The Cosworth Focus feels more like a full-blown front-wheel-driving racecar than any other front-drive street car we've tested. It's not just the carbon seats, R-compound tires or guttural, attractive rawness, but the immediacy of every mechanical action and the organic reaction each requires. The car showcases the full gamut of newly developed Cosworth parts for the Focus, in addition to a slew of parts from suppliers to create a complete package as wild as the powerplant.
The multiplicity of aftermarket offerings for nearly every make and model car is the result of people convinced they can do better than both the original equipment manufacturer or any other aftermarket competitor. One of the reasons this magazine exists is because parts of varying degrees of quality, engineering and efficacy create a huge aftermarket. Cosworth is kind enough to remove the guesswork for Ford Focus fans by providing the very best of all three.
England-based Cosworth Engineering is largely the reason the term high performance has been associated with four-cylinder Ford engines for the last 46 years. Meanwhile, they've won a few F1 championships. And WRC and Touring Car titles. And IndyCar and Champ Car championships. No entity is better qualified to lay hands on the Duratec powerplant.
The 2.3-liter PZEV engine is impressive stock, managing both decent power and torque production from a unit that produces less harmful emissions than most other gasoline engines on the market (PZEV stands for Partial Zero Emissions Vehicle).
Small ports and lots of intake and exhaust restriction leave little headroom for power growth, however, and are part of the reason torque falls after 4200 rpm and horsepower after 5800 on the stock engine. The result of fairly orthodox engine modifications by Cosworth, apart from a 65-percent increase in horsepower, is an engine transformed in character.
The Cosworth-modified PZEV dyno plot looks like it was made with a ruler, a meaty tableau of torque intersected by a wrinkle-free ramp of power that stops rising only 400 rpm before the fuel cut.
Cosworth offers three engine packages, with stages one to three offering a claimed 174-, 203- and 240-crank hp, respectively. The orange Focus in these pages has the contents of the catalog poured into it. Call it stage three.
The CNC-ported head features reshaped combustion chambers and enlarged ports that improve flow with the higher lift and duration cams. Stiffer valve springs allow the engine to spin another 1000 rpm, to 7700. According to Cosworth, much of the power was gained by using the "Power by Cosworth" cast manifold, a gorgeous piece that features both larger runners and a plenum with greater displacement with velocity stacks fitted to each runner. Attached to the manifold is a 67mm throttle body mated to a Cosworth intake and air cleaner.

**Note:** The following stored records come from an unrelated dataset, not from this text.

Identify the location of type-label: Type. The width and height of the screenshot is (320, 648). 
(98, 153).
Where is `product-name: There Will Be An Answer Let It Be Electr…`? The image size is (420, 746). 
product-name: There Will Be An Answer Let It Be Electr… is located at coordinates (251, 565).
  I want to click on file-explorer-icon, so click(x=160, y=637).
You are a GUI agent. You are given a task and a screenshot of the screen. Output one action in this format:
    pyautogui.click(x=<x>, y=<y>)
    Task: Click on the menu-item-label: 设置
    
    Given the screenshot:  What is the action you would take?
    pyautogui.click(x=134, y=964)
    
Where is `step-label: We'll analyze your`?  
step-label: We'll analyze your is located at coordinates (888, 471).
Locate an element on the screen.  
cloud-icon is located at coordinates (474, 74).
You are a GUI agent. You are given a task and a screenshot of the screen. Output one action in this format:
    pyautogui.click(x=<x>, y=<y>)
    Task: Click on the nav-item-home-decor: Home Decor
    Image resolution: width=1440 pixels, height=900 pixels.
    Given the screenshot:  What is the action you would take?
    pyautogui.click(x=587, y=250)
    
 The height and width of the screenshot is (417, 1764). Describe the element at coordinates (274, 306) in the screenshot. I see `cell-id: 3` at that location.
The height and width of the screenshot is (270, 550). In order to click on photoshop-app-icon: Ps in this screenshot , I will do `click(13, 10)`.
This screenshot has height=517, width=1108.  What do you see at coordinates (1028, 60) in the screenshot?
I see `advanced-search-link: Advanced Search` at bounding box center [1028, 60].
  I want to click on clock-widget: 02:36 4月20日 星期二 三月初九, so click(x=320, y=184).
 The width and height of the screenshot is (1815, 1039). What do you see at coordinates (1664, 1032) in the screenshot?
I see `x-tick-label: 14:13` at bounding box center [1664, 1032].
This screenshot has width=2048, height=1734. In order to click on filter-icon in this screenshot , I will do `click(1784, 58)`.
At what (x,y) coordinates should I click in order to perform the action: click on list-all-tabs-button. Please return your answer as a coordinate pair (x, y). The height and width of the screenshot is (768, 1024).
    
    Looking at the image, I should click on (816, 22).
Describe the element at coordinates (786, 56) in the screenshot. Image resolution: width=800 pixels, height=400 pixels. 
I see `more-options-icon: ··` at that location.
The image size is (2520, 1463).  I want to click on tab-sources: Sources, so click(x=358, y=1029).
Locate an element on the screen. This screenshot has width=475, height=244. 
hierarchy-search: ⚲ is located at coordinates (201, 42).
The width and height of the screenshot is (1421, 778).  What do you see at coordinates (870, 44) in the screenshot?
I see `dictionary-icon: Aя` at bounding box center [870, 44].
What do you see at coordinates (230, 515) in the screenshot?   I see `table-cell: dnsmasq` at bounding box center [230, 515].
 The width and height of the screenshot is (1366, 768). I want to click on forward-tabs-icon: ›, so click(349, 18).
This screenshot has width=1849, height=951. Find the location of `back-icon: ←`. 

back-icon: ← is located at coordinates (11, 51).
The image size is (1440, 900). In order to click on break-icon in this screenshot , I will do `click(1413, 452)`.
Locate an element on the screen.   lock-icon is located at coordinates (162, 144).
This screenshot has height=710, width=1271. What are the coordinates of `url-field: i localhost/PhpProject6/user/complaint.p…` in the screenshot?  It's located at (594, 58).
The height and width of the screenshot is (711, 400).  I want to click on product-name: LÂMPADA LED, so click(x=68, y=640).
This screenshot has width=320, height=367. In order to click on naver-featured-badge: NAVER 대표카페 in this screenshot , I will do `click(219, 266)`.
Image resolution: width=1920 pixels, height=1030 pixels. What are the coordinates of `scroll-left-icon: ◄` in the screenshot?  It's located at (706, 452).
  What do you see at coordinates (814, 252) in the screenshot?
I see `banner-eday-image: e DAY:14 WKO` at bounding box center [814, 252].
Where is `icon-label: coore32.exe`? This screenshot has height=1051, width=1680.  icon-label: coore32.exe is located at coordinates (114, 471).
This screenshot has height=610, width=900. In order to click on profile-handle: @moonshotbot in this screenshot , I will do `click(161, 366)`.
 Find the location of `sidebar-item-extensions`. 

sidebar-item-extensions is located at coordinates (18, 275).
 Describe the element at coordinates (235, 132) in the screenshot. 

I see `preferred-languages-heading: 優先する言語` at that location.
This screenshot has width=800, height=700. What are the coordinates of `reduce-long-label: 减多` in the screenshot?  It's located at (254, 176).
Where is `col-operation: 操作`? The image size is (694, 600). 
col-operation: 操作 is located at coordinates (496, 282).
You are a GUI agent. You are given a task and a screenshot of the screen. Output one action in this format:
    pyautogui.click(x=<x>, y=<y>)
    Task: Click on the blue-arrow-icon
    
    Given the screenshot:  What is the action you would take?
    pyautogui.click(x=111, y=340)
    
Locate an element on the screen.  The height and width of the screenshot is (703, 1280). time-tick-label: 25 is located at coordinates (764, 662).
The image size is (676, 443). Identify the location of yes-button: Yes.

Tuned for California's impotent 91-octane fuel, the Focus laid down 199 hp at 7400 rpm and 148 lb-ft of torque at 6300 rpm, although nearly as much torque was being made as early as 3500 rpm. A clutch problem during our test prevented the car from shifting properly at high rpm, saddling it with a 14.9-second quarter mile at 96 mph. Had it engaged correctly, a few tenths could likely be lopped off that time.
We're used to normally aspirated four-bangers that make this much power having the emblem "VTEC" stamped somewhere on them. Unlike those engines, however, this one makes power and torque below 5000 rpm, so while you're still rewarded for revving the piss out of it, there's no penalty if you don't.